Мэтр Мерриман предостерегающе поднял вверх указательный палец:
– Дорогой брат, я думаю, святой Матфей, говоря это, имел в виду несколько другое.
Духодуй не останавливался даже для того, чтобы набрать в лёгкие ещё воздуха. Вены у него на шее вздулись, а мышцы напряглись.
– И если глаз твой соблазняет тебя, вырви его и брось от себя: лучше тебе с одним глазом войти в жизнь, нежели с двумя глазами быть ввержену в геенну огненную.
Кристофер вздохнул. Он как наяву слышал все интонации мисс Чиппинг, читающей главу из учебника о том, как горел собор Святого Павла.
– Нам надо выбираться отсюда, – прошептал он мэтру Мерриману.
Но мэтр Мерриман вдруг тихо и быстро сказал стражнику:
– Мне так жаль, что ваш дом сгорел. Я вам очень сочувствую.
Стражник всхлипнул.
– Как вас зовут? – спросил мэтр Мерриман.
– Доркас, – ответил тот. – И не вздумай смеяться, потому что я этого жуть как не люблю. Я и драться из-за этого научился. Всю жизнь драться приходится.
– Мне бы и в голову не пришло, – ответил мэтр Мерриман. – Замечательное христианское имя.
– Правда? – недоверчиво спросил Доркас.
– Конечно. Правда, его чаще дают девочкам, но времена же меняются, и нам всем нужно к этому привыкать. Разве не так?

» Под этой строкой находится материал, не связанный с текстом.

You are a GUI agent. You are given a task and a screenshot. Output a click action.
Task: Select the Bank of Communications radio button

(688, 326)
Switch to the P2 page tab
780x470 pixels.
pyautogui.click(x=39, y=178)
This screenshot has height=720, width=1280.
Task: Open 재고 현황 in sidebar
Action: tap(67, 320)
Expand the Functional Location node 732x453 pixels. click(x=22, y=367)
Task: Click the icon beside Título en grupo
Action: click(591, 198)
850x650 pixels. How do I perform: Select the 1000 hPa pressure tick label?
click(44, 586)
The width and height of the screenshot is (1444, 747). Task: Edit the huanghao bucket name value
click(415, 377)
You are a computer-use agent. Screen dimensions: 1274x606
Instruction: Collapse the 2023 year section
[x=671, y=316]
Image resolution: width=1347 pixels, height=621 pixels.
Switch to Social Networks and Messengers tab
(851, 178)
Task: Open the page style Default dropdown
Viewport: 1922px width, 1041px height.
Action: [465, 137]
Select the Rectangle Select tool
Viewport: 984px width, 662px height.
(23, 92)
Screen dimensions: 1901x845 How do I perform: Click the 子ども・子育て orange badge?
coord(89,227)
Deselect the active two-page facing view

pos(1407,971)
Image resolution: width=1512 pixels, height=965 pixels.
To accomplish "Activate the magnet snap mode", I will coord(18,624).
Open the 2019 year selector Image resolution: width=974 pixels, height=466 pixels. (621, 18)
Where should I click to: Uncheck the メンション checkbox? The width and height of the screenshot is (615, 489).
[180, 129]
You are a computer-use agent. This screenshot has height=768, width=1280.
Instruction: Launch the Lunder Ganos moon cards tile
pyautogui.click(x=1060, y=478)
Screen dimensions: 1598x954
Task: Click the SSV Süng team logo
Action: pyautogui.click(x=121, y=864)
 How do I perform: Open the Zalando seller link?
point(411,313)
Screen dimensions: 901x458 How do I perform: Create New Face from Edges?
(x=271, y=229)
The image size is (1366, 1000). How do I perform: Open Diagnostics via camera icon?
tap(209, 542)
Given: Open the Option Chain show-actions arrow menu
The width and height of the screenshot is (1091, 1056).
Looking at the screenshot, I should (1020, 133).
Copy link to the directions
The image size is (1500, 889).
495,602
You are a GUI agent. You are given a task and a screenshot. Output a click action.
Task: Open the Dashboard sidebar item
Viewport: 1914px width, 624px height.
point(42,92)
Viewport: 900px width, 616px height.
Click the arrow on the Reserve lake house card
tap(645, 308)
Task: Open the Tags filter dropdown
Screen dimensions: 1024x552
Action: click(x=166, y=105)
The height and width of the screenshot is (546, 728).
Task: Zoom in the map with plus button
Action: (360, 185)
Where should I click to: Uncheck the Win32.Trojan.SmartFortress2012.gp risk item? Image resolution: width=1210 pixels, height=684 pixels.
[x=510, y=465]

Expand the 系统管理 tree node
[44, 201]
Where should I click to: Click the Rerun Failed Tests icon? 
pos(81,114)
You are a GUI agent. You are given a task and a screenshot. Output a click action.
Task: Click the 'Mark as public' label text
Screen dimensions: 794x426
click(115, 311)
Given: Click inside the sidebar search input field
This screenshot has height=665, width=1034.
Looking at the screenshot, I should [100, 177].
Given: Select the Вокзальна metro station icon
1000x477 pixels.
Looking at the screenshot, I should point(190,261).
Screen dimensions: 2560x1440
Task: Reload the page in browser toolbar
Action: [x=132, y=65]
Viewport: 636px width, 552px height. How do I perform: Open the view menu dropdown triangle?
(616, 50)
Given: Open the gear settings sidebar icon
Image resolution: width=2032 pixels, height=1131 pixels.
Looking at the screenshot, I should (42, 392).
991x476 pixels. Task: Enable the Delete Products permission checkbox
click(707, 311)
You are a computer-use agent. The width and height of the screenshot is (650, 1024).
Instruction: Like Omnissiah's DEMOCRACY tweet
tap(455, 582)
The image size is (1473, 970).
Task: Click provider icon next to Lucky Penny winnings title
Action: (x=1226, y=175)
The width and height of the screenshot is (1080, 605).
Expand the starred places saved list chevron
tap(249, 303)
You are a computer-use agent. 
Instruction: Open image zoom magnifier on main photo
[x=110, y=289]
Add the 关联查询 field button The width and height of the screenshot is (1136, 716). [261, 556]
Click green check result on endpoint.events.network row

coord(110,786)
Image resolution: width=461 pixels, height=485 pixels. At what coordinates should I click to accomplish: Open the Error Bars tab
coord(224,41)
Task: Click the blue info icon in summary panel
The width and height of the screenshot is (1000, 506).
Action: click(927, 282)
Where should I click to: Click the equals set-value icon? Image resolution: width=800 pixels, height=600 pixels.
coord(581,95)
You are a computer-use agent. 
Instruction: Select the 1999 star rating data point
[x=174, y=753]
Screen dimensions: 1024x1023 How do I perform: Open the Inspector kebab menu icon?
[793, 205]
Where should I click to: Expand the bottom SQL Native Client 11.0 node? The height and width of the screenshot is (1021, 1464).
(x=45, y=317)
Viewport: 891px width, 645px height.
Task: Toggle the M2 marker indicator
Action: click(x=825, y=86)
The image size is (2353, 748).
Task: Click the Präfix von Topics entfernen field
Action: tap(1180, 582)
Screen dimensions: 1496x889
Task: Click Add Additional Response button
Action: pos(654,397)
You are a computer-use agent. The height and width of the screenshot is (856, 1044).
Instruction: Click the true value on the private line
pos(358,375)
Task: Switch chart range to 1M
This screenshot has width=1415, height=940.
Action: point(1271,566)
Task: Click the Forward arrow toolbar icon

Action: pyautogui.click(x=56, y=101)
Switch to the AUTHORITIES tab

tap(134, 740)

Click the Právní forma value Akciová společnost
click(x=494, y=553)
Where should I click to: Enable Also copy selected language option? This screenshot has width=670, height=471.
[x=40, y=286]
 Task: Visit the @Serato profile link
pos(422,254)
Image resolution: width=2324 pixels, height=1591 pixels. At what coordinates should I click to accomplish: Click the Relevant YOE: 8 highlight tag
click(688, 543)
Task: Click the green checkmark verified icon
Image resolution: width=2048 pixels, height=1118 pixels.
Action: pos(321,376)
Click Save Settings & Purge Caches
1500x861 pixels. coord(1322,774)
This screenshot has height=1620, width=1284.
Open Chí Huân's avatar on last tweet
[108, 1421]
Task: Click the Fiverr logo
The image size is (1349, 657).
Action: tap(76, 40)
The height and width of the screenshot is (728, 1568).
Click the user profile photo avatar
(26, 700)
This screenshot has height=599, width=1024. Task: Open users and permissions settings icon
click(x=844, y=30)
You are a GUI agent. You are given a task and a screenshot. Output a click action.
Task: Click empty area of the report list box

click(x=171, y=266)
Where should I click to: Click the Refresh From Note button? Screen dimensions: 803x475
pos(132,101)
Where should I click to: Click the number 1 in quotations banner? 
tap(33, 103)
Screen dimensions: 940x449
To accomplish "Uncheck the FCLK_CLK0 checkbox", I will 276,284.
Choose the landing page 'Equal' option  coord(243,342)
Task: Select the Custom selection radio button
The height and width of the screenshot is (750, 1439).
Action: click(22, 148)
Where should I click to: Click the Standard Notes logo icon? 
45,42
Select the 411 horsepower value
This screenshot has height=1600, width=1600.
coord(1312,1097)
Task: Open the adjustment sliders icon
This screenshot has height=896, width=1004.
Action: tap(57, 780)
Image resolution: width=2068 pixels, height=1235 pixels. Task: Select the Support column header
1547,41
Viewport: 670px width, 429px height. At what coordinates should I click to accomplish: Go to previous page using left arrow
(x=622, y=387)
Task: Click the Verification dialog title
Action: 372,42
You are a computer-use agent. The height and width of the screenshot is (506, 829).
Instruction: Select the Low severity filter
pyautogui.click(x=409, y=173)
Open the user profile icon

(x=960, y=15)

– Никогда раньше мне ничего подобного не говорили, – удивился Доркас.
– Если вам вдруг будет негде переночевать – мой дом к вашим услугам, – продолжал мэтр Мерриман.
– Вы что, с ума сошли?! – прошипел Кристофер. – Он же вас чуть не убил!
Мэтр Мерриман слегка обернулся и подмигнул:
– Ну, порой я могу за себя постоять.
– Вы очень великодушны, сэр, – произнёс Доркас. – Эти все даже и не заметили бы, коли б я и вовсе умер. Им всё равно.
– Это ужасно несправедливо, – кивнул мэтр Мерриман. – Я бы ни за что не поверил, если б не видел своими глазами.